Yes I’m sorry. It’s true. RIP Doyle— Todd Brunson (@ToddBrunson) May 15, 2023
The back-to-back winner of the World Series of Poker main event in 1976-77, both times with his final Texas Hold ‘em hand being 10-2 that will forever be named after him, Brunson went on to win a total of 10 WSOP bracelets. His last victory in the 2005 $5000 no-limit hold ‘em shorthanded event. No one will ever question that he is one of the greats in terms of skill on the felt in the history of the game, coming of age before solvers and software helped the modern player learn in hours what took Brunson years of work and hundreds of thousands of miles driven looking for the best backroom games anywhere.

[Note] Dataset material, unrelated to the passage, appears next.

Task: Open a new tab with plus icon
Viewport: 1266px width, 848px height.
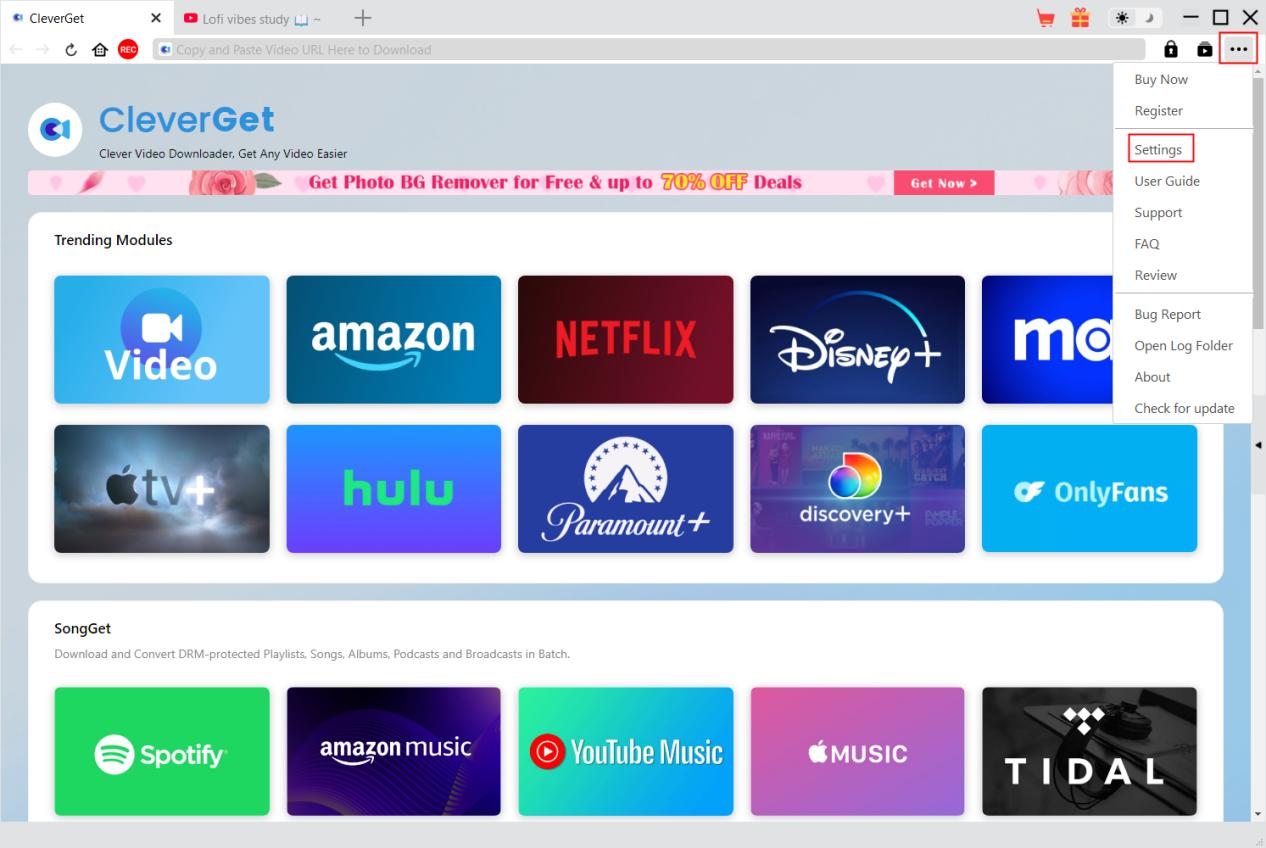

But what separated him from so many legends in any industry is voluntarily choosing to divulge all his secrets in a book. One that made him thousands as an author, but likely cost him millions as his competition read it, and grew the industry of poker by billions. Super System remains the greatest poker book of all-time, published in 1979 with a cost of $200 because it was filled with that much information.
Brunson’s advocacy of relentless aggression in poker, as well as some terrific anecdotes from his time as a road gambler, is the basis for most poker theory to this day. While today’s computers have helped hone the perfect way to play Dolly’s favorite game, no-limit Texas Hold ‘em, Doyle’s overriding theory that you have two ways to win if you just keep betting (you can have the best hand or your opponent can fold) as opposed to one allowed by more passive play (you must have the winning hand) has now been borne out by science.

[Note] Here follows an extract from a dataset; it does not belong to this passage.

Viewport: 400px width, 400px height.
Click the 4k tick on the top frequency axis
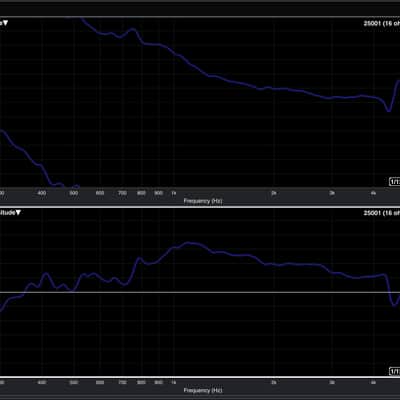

Brunson was born in 1933 in Longworth, Texas, and grew up as an athlete in the wind-swept western town. He won a 1950 Texas high school statewide track meet with a mile time of 4:43, going on to attend Hardin–Simmons University on a basketball scholarship. After receiving a bachelors and masters, he was a school principal and a salesman, but nothing called to him like playing cards for cash did.
He relished his time as the first true elder statesman of poker in the modern era of the game, which begins after a Tennessee accountant named Chris Moneymaker defeated Sam Farha at the final table of the 2003 World Series of Poker. That event was broadcast in previously-unforseen detail by ESPN, launching a million would-be poker careers around the world.
But why did a record 839 players descended on Binion’s Casino in Las Vegas that June in the first place? Most of them had read Super System, and all of them knew who Doyle Brunson was already.